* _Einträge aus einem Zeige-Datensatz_
● ● ● ● ●

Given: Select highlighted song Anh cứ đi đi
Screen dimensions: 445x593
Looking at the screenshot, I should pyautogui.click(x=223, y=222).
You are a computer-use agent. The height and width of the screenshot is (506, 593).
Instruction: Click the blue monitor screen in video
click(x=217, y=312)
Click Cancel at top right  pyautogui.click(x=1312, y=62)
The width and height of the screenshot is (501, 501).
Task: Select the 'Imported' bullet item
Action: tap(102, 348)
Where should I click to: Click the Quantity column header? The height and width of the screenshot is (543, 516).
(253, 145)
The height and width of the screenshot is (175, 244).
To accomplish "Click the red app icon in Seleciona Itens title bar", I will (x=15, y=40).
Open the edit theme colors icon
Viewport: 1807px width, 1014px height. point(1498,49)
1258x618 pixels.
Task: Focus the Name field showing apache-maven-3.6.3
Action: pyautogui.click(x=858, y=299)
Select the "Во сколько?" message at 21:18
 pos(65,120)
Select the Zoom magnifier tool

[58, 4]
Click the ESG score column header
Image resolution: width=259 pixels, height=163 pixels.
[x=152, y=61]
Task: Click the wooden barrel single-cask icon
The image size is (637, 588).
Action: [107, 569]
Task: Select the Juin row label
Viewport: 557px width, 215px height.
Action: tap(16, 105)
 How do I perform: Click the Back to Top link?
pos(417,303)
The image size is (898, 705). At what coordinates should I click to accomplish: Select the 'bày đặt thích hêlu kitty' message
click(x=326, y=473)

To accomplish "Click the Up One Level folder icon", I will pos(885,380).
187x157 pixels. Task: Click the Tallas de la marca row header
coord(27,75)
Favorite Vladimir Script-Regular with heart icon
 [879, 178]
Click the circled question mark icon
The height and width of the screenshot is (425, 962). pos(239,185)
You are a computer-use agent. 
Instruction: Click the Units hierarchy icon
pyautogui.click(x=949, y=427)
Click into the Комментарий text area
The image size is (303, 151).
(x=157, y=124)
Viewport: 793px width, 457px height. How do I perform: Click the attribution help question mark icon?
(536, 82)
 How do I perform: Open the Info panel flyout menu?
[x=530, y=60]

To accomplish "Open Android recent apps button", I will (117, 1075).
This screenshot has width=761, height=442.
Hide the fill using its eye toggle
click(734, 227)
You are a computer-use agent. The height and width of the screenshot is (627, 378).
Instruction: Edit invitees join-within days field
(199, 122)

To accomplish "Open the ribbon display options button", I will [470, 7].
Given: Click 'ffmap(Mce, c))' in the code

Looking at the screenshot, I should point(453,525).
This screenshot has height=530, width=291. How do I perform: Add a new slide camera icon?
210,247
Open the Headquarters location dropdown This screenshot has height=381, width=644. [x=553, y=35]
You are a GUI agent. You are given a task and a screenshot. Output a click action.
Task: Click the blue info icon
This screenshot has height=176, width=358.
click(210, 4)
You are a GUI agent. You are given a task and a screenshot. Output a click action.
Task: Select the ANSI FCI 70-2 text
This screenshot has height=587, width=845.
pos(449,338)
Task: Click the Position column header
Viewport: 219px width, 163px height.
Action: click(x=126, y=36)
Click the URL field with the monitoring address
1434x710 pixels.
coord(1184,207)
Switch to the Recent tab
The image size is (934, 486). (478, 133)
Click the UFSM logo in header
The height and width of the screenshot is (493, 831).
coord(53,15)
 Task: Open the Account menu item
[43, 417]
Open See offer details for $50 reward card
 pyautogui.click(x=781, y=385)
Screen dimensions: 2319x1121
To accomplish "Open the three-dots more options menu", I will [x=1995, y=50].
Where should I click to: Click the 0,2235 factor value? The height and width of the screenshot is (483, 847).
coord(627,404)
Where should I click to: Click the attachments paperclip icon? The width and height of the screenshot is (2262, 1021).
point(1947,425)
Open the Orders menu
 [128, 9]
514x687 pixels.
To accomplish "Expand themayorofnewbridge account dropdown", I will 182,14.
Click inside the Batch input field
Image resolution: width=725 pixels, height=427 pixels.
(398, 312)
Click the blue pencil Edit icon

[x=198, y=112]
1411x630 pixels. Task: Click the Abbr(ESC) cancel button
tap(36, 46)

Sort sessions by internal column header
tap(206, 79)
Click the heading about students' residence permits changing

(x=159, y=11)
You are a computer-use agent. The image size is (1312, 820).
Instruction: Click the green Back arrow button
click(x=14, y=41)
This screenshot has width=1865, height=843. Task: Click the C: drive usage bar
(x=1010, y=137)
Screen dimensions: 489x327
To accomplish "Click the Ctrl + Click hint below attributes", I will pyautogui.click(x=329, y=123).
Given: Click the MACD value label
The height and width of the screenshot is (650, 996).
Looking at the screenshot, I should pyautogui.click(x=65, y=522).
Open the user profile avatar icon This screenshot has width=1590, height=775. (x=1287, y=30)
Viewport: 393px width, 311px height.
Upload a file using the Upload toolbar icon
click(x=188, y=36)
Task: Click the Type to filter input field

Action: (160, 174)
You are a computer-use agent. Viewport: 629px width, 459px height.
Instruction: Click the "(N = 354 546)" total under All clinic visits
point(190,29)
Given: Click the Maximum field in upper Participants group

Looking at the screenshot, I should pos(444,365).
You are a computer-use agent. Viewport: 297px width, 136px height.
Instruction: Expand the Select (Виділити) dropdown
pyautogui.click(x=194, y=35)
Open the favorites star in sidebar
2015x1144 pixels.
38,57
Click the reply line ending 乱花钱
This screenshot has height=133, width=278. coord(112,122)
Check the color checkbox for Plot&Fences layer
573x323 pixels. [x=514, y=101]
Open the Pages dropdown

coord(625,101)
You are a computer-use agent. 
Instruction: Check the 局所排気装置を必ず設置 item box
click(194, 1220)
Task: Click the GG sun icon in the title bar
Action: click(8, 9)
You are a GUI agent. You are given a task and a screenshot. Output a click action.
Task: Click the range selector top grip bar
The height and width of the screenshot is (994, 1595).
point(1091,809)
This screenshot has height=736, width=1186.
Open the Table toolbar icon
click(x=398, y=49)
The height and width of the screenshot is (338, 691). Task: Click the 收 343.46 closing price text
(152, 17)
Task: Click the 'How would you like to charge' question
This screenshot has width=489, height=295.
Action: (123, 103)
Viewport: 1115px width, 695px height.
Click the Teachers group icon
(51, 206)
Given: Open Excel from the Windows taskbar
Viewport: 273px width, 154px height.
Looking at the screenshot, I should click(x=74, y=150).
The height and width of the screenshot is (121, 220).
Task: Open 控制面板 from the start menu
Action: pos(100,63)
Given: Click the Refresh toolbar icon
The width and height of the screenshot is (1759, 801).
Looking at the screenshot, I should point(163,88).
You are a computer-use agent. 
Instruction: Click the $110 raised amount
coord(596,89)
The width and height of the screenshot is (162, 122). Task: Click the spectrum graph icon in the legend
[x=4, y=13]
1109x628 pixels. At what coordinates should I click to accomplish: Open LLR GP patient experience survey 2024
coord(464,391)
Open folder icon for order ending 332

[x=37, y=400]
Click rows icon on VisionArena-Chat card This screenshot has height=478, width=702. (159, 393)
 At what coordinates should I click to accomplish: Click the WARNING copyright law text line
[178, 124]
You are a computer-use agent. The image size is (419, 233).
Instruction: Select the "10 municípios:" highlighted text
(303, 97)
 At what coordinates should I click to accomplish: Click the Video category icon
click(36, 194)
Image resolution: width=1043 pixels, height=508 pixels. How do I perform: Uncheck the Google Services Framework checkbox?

● ● ● ● ●

* _Aufgabe_
Gib sämtliche obigen Zeilen unverändert und Wort für Wort wieder.

* _Antwort_
Given: Select highlighted song Anh cứ đi đi
Screen dimensions: 445x593
Looking at the screenshot, I should pyautogui.click(x=223, y=222).
You are a computer-use agent. The height and width of the screenshot is (506, 593).
Instruction: Click the blue monitor screen in video
click(x=217, y=312)
Click Cancel at top right  pyautogui.click(x=1312, y=62)
The width and height of the screenshot is (501, 501).
Task: Select the 'Imported' bullet item
Action: tap(102, 348)
Where should I click to: Click the Quantity column header? The height and width of the screenshot is (543, 516).
(253, 145)
The height and width of the screenshot is (175, 244).
To accomplish "Click the red app icon in Seleciona Itens title bar", I will (x=15, y=40).
Open the edit theme colors icon
Viewport: 1807px width, 1014px height. point(1498,49)
1258x618 pixels.
Task: Focus the Name field showing apache-maven-3.6.3
Action: pyautogui.click(x=858, y=299)
Select the "Во сколько?" message at 21:18
 pos(65,120)
Select the Zoom magnifier tool

[58, 4]
Click the ESG score column header
Image resolution: width=259 pixels, height=163 pixels.
[x=152, y=61]
Task: Click the wooden barrel single-cask icon
The image size is (637, 588).
Action: [107, 569]
Task: Select the Juin row label
Viewport: 557px width, 215px height.
Action: tap(16, 105)
 How do I perform: Click the Back to Top link?
pos(417,303)
The image size is (898, 705). At what coordinates should I click to accomplish: Select the 'bày đặt thích hêlu kitty' message
click(x=326, y=473)

To accomplish "Click the Up One Level folder icon", I will pos(885,380).
187x157 pixels. Task: Click the Tallas de la marca row header
coord(27,75)
Favorite Vladimir Script-Regular with heart icon
 [879, 178]
Click the circled question mark icon
The height and width of the screenshot is (425, 962). pos(239,185)
You are a computer-use agent. 
Instruction: Click the Units hierarchy icon
pyautogui.click(x=949, y=427)
Click into the Комментарий text area
The image size is (303, 151).
(x=157, y=124)
Viewport: 793px width, 457px height. How do I perform: Click the attribution help question mark icon?
(536, 82)
 How do I perform: Open the Info panel flyout menu?
[x=530, y=60]

To accomplish "Open Android recent apps button", I will (117, 1075).
This screenshot has width=761, height=442.
Hide the fill using its eye toggle
click(734, 227)
You are a computer-use agent. The height and width of the screenshot is (627, 378).
Instruction: Edit invitees join-within days field
(199, 122)

To accomplish "Open the ribbon display options button", I will [470, 7].
Given: Click 'ffmap(Mce, c))' in the code

Looking at the screenshot, I should point(453,525).
This screenshot has height=530, width=291. How do I perform: Add a new slide camera icon?
210,247
Open the Headquarters location dropdown This screenshot has height=381, width=644. [x=553, y=35]
You are a GUI agent. You are given a task and a screenshot. Output a click action.
Task: Click the blue info icon
This screenshot has height=176, width=358.
click(210, 4)
You are a GUI agent. You are given a task and a screenshot. Output a click action.
Task: Select the ANSI FCI 70-2 text
This screenshot has height=587, width=845.
pos(449,338)
Task: Click the Position column header
Viewport: 219px width, 163px height.
Action: click(x=126, y=36)
Click the URL field with the monitoring address
1434x710 pixels.
coord(1184,207)
Switch to the Recent tab
The image size is (934, 486). (478, 133)
Click the UFSM logo in header
The height and width of the screenshot is (493, 831).
coord(53,15)
 Task: Open the Account menu item
[43, 417]
Open See offer details for $50 reward card
 pyautogui.click(x=781, y=385)
Screen dimensions: 2319x1121
To accomplish "Open the three-dots more options menu", I will [x=1995, y=50].
Where should I click to: Click the 0,2235 factor value? The height and width of the screenshot is (483, 847).
coord(627,404)
Where should I click to: Click the attachments paperclip icon? The width and height of the screenshot is (2262, 1021).
point(1947,425)
Open the Orders menu
 [128, 9]
514x687 pixels.
To accomplish "Expand themayorofnewbridge account dropdown", I will 182,14.
Click inside the Batch input field
Image resolution: width=725 pixels, height=427 pixels.
(398, 312)
Click the blue pencil Edit icon

[x=198, y=112]
1411x630 pixels. Task: Click the Abbr(ESC) cancel button
tap(36, 46)

Sort sessions by internal column header
tap(206, 79)
Click the heading about students' residence permits changing

(x=159, y=11)
You are a computer-use agent. The image size is (1312, 820).
Instruction: Click the green Back arrow button
click(x=14, y=41)
This screenshot has width=1865, height=843. Task: Click the C: drive usage bar
(x=1010, y=137)
Screen dimensions: 489x327
To accomplish "Click the Ctrl + Click hint below attributes", I will pyautogui.click(x=329, y=123).
Given: Click the MACD value label
The height and width of the screenshot is (650, 996).
Looking at the screenshot, I should pyautogui.click(x=65, y=522).
Open the user profile avatar icon This screenshot has width=1590, height=775. (x=1287, y=30)
Viewport: 393px width, 311px height.
Upload a file using the Upload toolbar icon
click(x=188, y=36)
Task: Click the Type to filter input field

Action: (160, 174)
You are a computer-use agent. Viewport: 629px width, 459px height.
Instruction: Click the "(N = 354 546)" total under All clinic visits
point(190,29)
Given: Click the Maximum field in upper Participants group

Looking at the screenshot, I should pos(444,365).
You are a computer-use agent. Viewport: 297px width, 136px height.
Instruction: Expand the Select (Виділити) dropdown
pyautogui.click(x=194, y=35)
Open the favorites star in sidebar
2015x1144 pixels.
38,57
Click the reply line ending 乱花钱
This screenshot has height=133, width=278. coord(112,122)
Check the color checkbox for Plot&Fences layer
573x323 pixels. [x=514, y=101]
Open the Pages dropdown

coord(625,101)
You are a computer-use agent. 
Instruction: Check the 局所排気装置を必ず設置 item box
click(194, 1220)
Task: Click the GG sun icon in the title bar
Action: click(8, 9)
You are a GUI agent. You are given a task and a screenshot. Output a click action.
Task: Click the range selector top grip bar
The height and width of the screenshot is (994, 1595).
point(1091,809)
This screenshot has height=736, width=1186.
Open the Table toolbar icon
click(x=398, y=49)
The height and width of the screenshot is (338, 691). Task: Click the 收 343.46 closing price text
(152, 17)
Task: Click the 'How would you like to charge' question
This screenshot has width=489, height=295.
Action: (123, 103)
Viewport: 1115px width, 695px height.
Click the Teachers group icon
(51, 206)
Given: Open Excel from the Windows taskbar
Viewport: 273px width, 154px height.
Looking at the screenshot, I should click(x=74, y=150).
The height and width of the screenshot is (121, 220).
Task: Open 控制面板 from the start menu
Action: pos(100,63)
Given: Click the Refresh toolbar icon
The width and height of the screenshot is (1759, 801).
Looking at the screenshot, I should point(163,88).
You are a computer-use agent. 
Instruction: Click the $110 raised amount
coord(596,89)
The width and height of the screenshot is (162, 122). Task: Click the spectrum graph icon in the legend
[x=4, y=13]
1109x628 pixels. At what coordinates should I click to accomplish: Open LLR GP patient experience survey 2024
coord(464,391)
Open folder icon for order ending 332

[x=37, y=400]
Click rows icon on VisionArena-Chat card This screenshot has height=478, width=702. (159, 393)
 At what coordinates should I click to accomplish: Click the WARNING copyright law text line
[178, 124]
You are a computer-use agent. The image size is (419, 233).
Instruction: Select the "10 municípios:" highlighted text
(303, 97)
 At what coordinates should I click to accomplish: Click the Video category icon
click(36, 194)
Image resolution: width=1043 pixels, height=508 pixels. How do I perform: Uncheck the Google Services Framework checkbox?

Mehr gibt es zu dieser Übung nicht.